-- Records for this exercise follows --

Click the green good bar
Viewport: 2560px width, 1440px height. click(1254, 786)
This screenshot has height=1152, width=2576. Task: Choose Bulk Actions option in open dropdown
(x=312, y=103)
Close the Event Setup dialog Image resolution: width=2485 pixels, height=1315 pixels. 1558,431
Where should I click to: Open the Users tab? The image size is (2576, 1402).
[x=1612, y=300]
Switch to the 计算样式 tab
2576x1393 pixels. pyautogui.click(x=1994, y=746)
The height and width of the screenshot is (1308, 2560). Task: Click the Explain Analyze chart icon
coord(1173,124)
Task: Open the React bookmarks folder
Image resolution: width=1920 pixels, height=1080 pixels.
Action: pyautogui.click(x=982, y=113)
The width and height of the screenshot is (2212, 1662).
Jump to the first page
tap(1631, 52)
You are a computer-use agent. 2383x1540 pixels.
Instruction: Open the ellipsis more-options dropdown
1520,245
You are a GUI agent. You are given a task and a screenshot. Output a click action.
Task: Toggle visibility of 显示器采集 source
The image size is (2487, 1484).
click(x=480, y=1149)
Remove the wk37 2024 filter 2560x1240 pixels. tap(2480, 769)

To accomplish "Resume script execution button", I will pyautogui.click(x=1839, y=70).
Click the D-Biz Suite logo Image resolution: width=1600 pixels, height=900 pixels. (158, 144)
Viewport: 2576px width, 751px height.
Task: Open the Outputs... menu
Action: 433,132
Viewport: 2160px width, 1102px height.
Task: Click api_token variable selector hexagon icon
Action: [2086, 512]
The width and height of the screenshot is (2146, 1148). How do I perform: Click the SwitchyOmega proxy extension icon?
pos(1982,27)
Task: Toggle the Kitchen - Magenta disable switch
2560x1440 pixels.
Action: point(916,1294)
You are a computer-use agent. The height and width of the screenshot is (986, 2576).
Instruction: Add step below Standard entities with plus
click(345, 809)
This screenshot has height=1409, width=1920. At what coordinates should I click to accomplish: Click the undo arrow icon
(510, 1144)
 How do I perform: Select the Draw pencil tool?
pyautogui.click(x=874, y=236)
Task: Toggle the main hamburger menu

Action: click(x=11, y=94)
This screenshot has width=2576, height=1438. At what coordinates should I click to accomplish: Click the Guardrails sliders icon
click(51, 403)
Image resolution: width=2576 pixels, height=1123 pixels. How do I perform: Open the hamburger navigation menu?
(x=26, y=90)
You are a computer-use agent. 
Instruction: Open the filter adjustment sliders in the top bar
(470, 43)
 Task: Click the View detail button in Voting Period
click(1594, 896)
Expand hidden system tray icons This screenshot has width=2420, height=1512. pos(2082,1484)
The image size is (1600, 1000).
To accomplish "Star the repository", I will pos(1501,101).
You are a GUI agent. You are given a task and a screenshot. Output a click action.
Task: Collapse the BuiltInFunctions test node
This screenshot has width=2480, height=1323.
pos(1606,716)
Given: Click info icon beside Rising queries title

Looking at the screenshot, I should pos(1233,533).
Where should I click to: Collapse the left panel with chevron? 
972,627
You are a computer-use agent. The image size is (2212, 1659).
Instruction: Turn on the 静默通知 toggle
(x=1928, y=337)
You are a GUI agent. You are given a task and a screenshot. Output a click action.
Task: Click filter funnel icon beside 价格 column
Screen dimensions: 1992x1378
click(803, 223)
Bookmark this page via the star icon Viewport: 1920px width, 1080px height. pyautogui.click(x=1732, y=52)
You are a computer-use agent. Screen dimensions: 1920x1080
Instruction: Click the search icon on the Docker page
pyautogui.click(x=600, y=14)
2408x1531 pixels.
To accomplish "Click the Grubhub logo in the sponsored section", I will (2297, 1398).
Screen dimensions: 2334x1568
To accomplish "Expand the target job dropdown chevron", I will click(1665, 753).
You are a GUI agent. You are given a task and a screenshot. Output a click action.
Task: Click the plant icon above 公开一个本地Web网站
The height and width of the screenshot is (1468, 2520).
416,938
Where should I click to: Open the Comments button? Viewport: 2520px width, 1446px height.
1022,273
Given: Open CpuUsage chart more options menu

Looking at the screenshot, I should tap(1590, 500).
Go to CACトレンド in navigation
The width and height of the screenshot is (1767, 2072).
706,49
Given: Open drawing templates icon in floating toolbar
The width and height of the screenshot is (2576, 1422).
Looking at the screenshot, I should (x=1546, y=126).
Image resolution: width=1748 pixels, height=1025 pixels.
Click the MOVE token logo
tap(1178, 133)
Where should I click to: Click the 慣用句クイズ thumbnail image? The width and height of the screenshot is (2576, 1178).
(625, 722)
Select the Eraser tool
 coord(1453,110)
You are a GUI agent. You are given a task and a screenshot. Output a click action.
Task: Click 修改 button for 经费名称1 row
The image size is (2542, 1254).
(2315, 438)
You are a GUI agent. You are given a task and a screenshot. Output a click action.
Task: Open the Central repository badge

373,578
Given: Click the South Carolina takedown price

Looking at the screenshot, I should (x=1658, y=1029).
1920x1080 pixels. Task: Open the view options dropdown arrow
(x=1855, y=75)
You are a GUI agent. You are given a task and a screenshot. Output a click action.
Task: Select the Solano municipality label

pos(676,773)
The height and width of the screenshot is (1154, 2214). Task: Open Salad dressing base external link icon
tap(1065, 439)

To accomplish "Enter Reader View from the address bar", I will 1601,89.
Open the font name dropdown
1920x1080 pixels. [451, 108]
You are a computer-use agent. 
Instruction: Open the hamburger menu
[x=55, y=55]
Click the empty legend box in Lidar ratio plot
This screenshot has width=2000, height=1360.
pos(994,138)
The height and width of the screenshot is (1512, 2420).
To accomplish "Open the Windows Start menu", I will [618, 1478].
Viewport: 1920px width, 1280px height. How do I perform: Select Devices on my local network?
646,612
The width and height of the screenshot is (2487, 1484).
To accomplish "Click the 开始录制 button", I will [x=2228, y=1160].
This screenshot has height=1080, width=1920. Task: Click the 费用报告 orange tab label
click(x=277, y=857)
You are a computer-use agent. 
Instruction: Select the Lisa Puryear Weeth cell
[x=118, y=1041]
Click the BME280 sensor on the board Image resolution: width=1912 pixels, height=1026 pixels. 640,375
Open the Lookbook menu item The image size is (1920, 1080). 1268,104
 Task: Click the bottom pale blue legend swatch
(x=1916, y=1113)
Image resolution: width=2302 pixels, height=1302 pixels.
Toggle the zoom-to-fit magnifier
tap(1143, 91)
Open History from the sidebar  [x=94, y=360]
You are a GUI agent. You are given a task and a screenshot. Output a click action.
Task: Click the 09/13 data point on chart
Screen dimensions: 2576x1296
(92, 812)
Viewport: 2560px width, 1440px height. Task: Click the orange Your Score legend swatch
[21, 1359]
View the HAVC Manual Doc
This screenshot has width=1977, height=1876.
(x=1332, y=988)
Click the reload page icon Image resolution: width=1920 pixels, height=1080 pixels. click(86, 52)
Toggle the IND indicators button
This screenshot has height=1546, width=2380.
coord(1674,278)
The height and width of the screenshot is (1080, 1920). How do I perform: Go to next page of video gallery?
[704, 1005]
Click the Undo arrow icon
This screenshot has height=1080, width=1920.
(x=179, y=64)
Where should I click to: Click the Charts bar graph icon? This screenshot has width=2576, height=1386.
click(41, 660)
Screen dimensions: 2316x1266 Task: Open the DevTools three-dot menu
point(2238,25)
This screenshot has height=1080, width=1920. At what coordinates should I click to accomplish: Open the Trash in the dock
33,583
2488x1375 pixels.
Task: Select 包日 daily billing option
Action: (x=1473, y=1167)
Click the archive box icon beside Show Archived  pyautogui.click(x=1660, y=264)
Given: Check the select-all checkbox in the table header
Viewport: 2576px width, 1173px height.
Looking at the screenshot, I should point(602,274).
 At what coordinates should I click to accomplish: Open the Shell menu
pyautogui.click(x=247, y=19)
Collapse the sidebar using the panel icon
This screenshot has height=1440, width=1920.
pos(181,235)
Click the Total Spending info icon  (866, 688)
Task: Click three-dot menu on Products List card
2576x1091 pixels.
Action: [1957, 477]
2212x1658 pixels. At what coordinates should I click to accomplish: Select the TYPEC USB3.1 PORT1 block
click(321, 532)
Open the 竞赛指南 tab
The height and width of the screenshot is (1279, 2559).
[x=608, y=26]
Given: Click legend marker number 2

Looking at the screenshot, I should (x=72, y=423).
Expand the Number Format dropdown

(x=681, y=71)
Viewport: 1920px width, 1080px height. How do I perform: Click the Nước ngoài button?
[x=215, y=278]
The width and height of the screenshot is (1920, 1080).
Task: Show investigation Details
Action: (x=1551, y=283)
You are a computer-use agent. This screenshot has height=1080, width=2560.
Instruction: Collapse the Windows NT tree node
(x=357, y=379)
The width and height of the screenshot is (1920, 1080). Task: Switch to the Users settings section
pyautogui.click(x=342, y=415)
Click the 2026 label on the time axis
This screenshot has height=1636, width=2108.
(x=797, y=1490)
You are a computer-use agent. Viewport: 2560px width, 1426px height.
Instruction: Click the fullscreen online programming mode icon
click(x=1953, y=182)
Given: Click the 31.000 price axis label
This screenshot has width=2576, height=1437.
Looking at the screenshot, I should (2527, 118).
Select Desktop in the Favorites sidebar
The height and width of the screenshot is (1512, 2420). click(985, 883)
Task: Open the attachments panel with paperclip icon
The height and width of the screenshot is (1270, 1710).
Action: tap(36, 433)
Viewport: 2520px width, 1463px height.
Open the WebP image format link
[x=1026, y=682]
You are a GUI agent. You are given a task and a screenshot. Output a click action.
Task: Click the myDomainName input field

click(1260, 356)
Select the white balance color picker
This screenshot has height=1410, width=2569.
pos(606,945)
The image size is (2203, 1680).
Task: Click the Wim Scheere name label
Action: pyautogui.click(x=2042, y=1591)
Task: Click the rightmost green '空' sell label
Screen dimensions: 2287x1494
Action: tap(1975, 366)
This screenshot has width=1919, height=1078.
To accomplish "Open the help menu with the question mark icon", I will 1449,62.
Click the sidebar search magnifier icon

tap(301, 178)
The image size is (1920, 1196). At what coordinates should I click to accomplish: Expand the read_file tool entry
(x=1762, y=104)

-- Records for this exercise concluded --

* **Work instruction**:
If a line comes after the one containing "Task: Open the React bookmarks folder", leave it out; set down every line of the data before it, and that line itself, exactly.

* **Solution to the problem**:
Click the green good bar
Viewport: 2560px width, 1440px height. click(1254, 786)
This screenshot has height=1152, width=2576. Task: Choose Bulk Actions option in open dropdown
(x=312, y=103)
Close the Event Setup dialog Image resolution: width=2485 pixels, height=1315 pixels. 1558,431
Where should I click to: Open the Users tab? The image size is (2576, 1402).
[x=1612, y=300]
Switch to the 计算样式 tab
2576x1393 pixels. pyautogui.click(x=1994, y=746)
The height and width of the screenshot is (1308, 2560). Task: Click the Explain Analyze chart icon
coord(1173,124)
Task: Open the React bookmarks folder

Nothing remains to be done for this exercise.